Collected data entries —
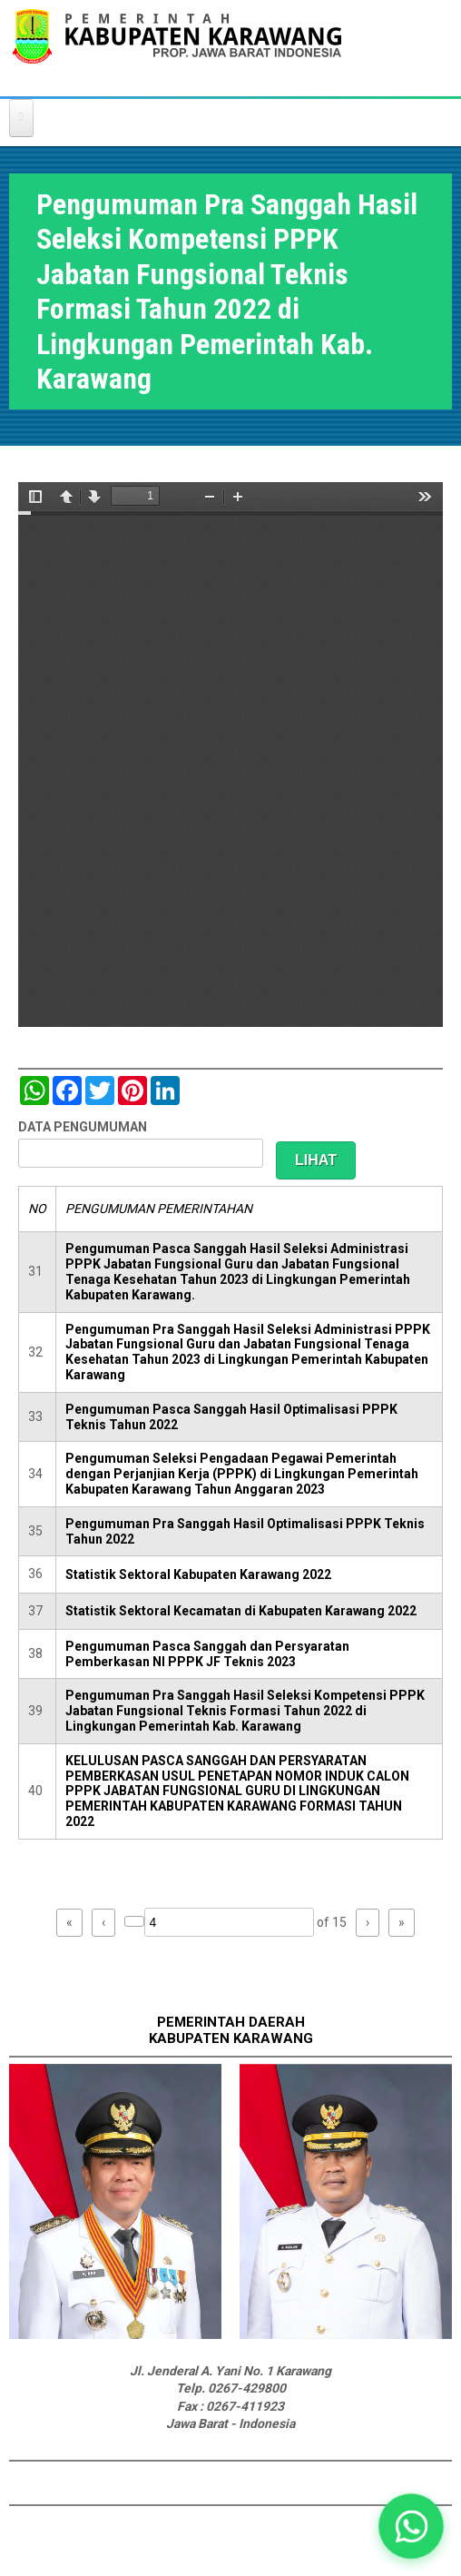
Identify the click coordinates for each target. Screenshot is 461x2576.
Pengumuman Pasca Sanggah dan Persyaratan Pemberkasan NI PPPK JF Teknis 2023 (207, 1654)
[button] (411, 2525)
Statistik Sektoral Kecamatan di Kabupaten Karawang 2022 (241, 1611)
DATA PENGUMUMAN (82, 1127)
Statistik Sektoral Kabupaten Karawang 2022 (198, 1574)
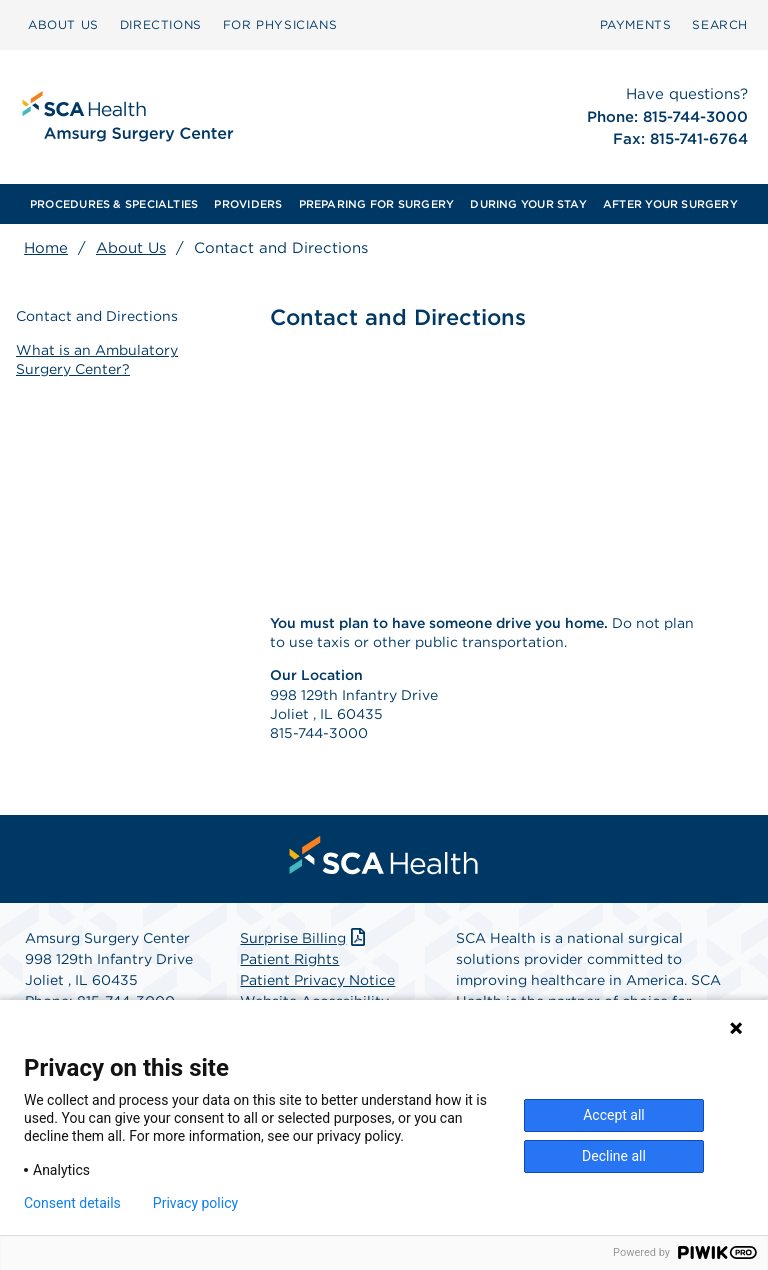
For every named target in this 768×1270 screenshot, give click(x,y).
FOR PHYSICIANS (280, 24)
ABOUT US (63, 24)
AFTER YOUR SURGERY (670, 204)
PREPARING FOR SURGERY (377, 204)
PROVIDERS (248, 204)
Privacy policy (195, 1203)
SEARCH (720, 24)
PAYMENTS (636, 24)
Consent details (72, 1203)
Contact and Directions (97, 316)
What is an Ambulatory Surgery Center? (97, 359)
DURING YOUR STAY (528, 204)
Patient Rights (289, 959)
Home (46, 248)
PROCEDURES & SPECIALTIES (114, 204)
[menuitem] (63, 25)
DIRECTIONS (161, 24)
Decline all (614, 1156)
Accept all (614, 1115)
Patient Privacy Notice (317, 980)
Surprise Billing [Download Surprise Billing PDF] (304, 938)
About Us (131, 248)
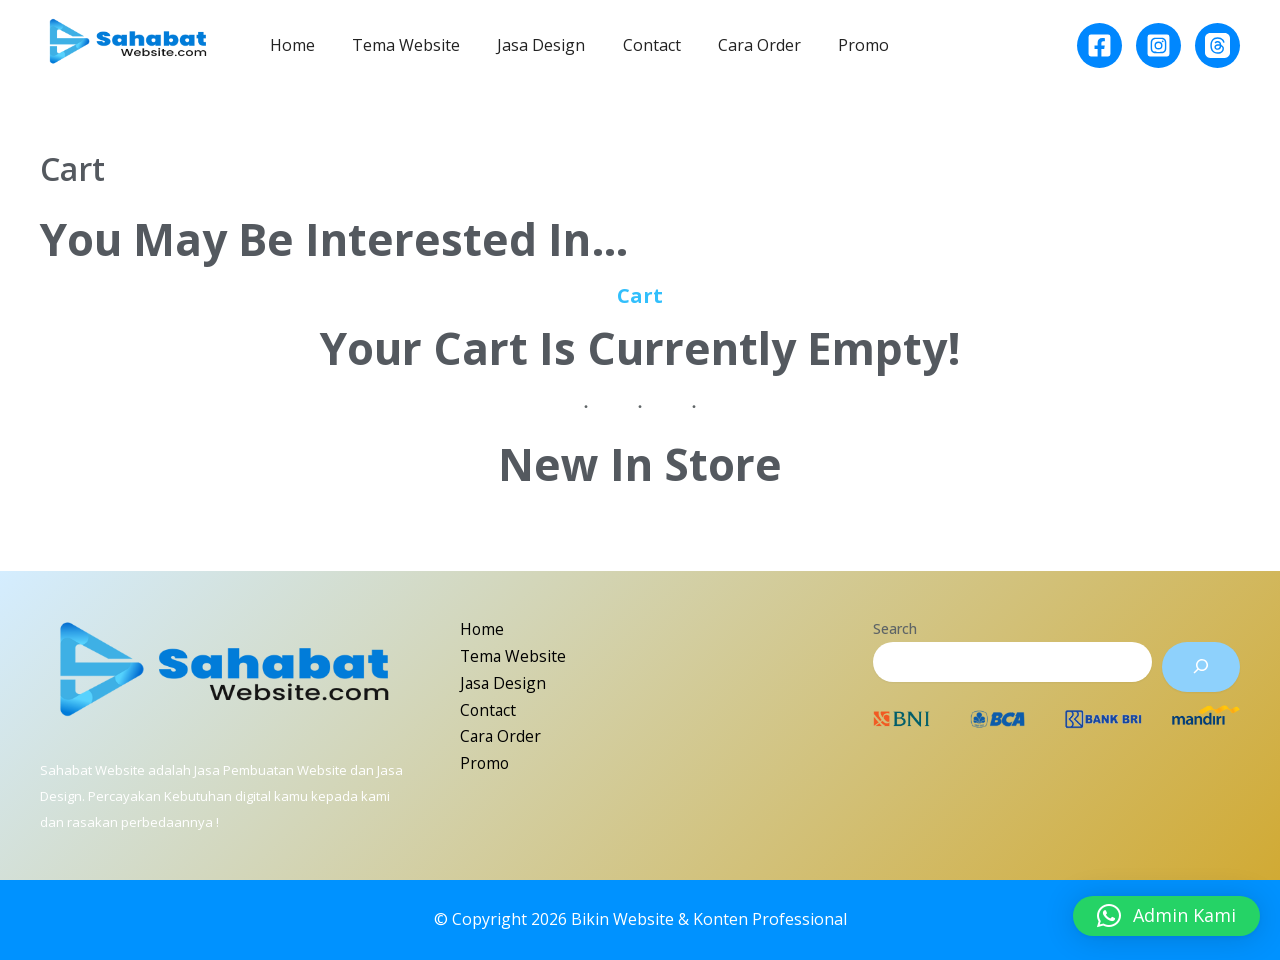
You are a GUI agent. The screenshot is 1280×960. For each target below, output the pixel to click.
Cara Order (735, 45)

Problem details —
Recast every line of the entries above as one numbered list, skipping any blank lines and omitting the pictures.

Complete output —
1. Identify the click coordinates for each target. Screenshot is 461x2576.
2. Pengumuman Pasca Sanggah dan Persyaratan Pemberkasan NI PPPK JF Teknis 2023 (207, 1654)
3. [button] (411, 2525)
4. Statistik Sektoral Kecamatan di Kabupaten Karawang 2022 (241, 1611)
5. DATA PENGUMUMAN (82, 1127)
6. Statistik Sektoral Kabupaten Karawang 2022 (198, 1574)
7. For every named target in this 768×1270 screenshot, give click(x,y).
8. FOR PHYSICIANS (280, 24)
9. ABOUT US (63, 24)
10. AFTER YOUR SURGERY (670, 204)
11. PREPARING FOR SURGERY (377, 204)
12. PROVIDERS (248, 204)
13. Privacy policy (195, 1203)
14. SEARCH (720, 24)
15. PAYMENTS (636, 24)
16. Consent details (72, 1203)
17. Contact and Directions (97, 316)
18. What is an Ambulatory Surgery Center? (97, 359)
19. DURING YOUR STAY (528, 204)
20. Patient Rights (289, 959)
21. Home (46, 248)
22. PROCEDURES & SPECIALTIES (114, 204)
23. [menuitem] (63, 25)
24. DIRECTIONS (161, 24)
25. Decline all (614, 1156)
26. Accept all (614, 1115)
27. Patient Privacy Notice (317, 980)
28. Surprise Billing [Download Surprise Billing PDF] (304, 938)
29. About Us (131, 248)
30. You are a GUI agent. The screenshot is 1280×960. For each target below, output the pixel to click.
31. Cara Order (735, 45)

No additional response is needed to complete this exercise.